Agriculture is the largest component of India’s rural economy and access to credit in this segment is a significant growth driver for economic resurgence and financial inclusion. The country’s rural economy impacts ~55% of the country’s total workforce1 and contributes ~18.8% to its Gross Value Added (GVA)2. India’s agricultural credit portfolio stands at $192B, contributing 12.5% of gross bank credit3. Of this, 84% of credit comes from commercial banks4. However, insights show that only 39%1 of all Indian farmers borrow from formal sources, while ~63%1 of small and marginal farmers are unable to borrow from any formal source.
Agricultural credit reach and regional disparity (credit not in proportion to their share in agriculture output) are also cited as some of the key challenges in the Reserve Bank of India’s report by the working group on agricultural credit5. Other information challenges in agricultural lending include the lack of data on determinant credit parameters such as district-wise input cost for a crop, type of crops being grown, crop-wise sown area, the number/share of small and marginal farmers cultivating a crop, and data about allied activities being undertaken by small and marginal farmers.
The CCFR combines the power of credit information from TransUnion CIBIL and crop parameters based on geo-spatial data from SatSure to provide a holistic solution to lenders for making credit decisions on agricultural lending.
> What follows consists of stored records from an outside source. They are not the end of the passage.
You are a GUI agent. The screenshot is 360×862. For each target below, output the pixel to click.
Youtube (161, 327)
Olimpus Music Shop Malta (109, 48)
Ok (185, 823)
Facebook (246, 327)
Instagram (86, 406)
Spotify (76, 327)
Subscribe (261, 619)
It offers a digitally-powered and analytics-oriented ecosystem for agricultural financing and policy making, helping catalyze the rapid development of farming and agriculture across India. The CCFR can also help support regulators, policy institutions and stakeholders in India’s financial ecosystem with data analytics and insights for driving sustainable growth and financial inclusion in the agricultural sector.
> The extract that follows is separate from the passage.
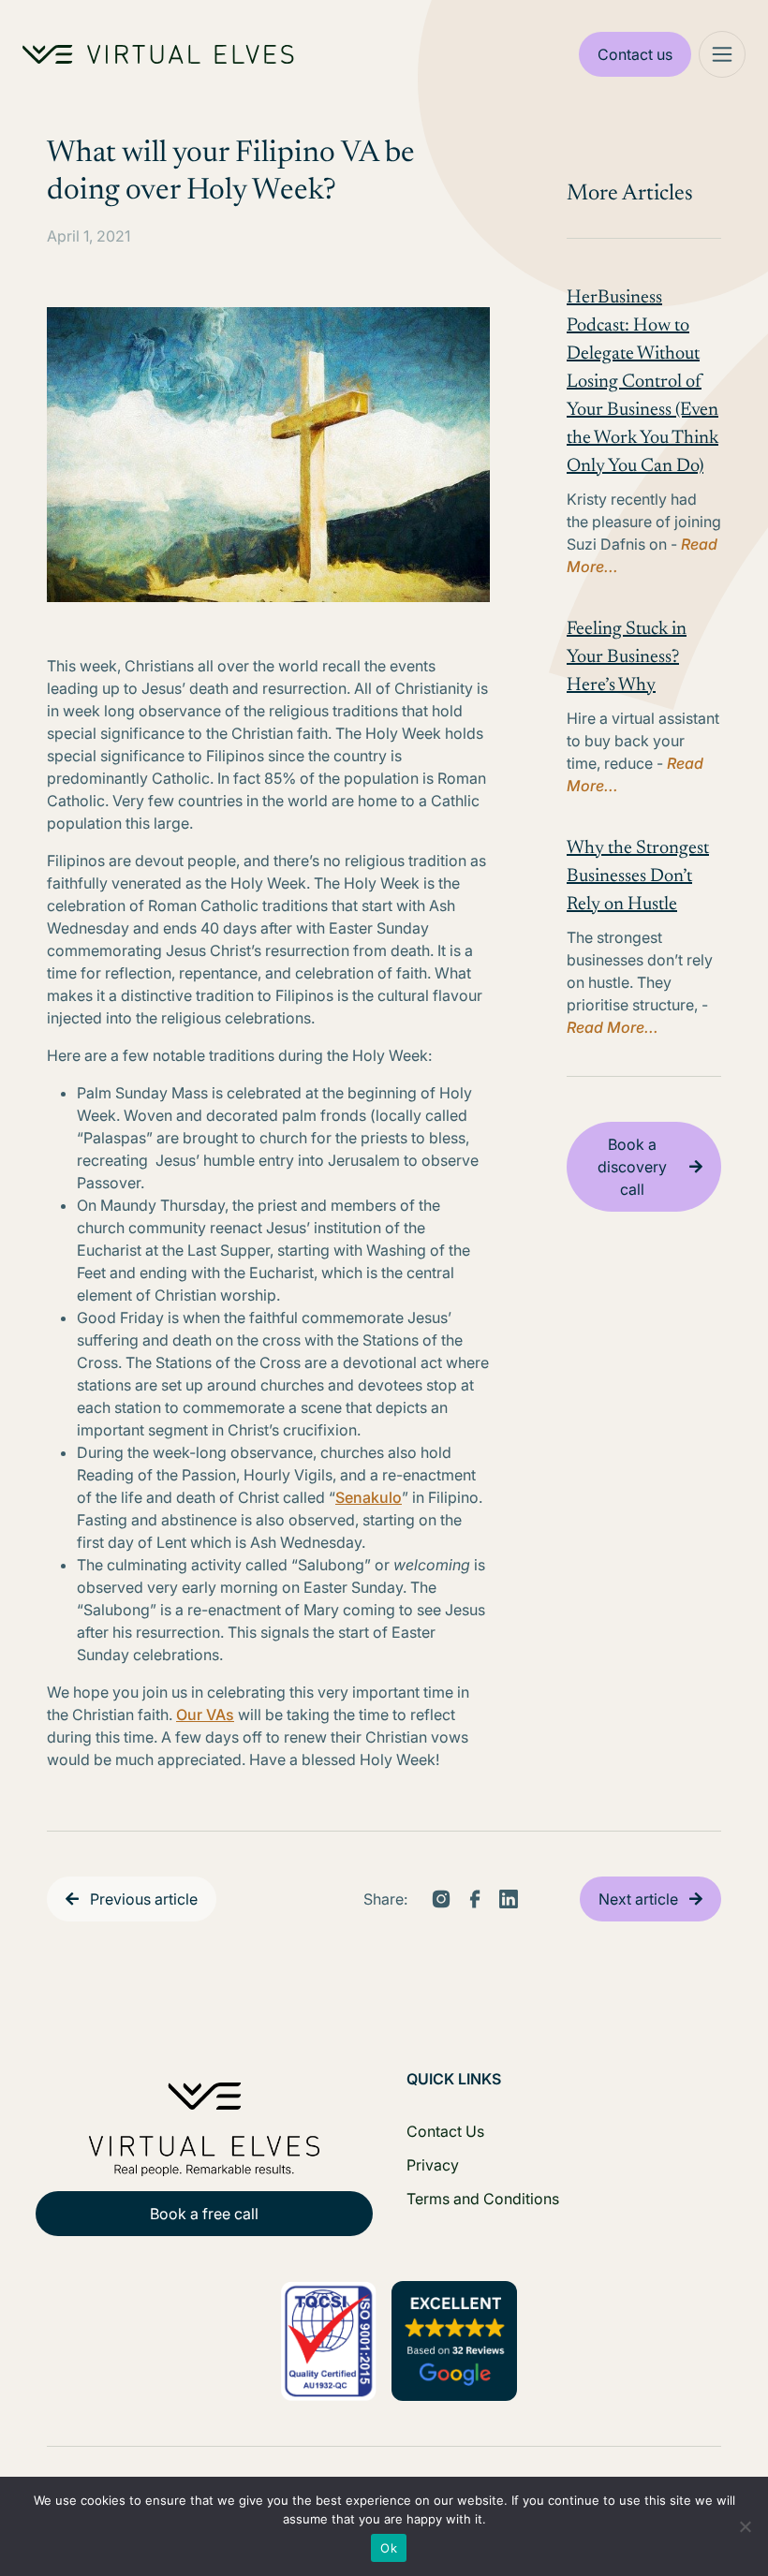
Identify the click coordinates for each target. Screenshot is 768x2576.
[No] (744, 2526)
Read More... (612, 1027)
Speaking on how the CCFR can help catalyze agricultural credit inclusion, the MD and CEO of TransUnion CIBIL, Mr. Rajesh Kumar, explained: “Of India’s 14.6 crore1 farmers, only 5.7 crore1 have accessed credit from the formal lending ecosystem. One of the key roadblocks for credit penetration in the agricultural sector is the unavailability of a single, holistic source of information for assessing credit risk and production risk. Now that the CCFR is making contemporary credit insights along with crop production and production risk parameters available, lenders will have a comprehensive view for astute agricultural credit risk management and policy implementation.”
Insights from TransUnion CIBIL also indicate that public sector banks hold over 70% of the agricultural credit portfolio while private banks (14%) and non-bank finance companies (NBFCs) (4%) hold comparatively very small portion – as seen in Chart 14. Non-availability of credible data through a single source could be a key challenge that these credit institutions may be facing while growing their agricultural lending portfolio.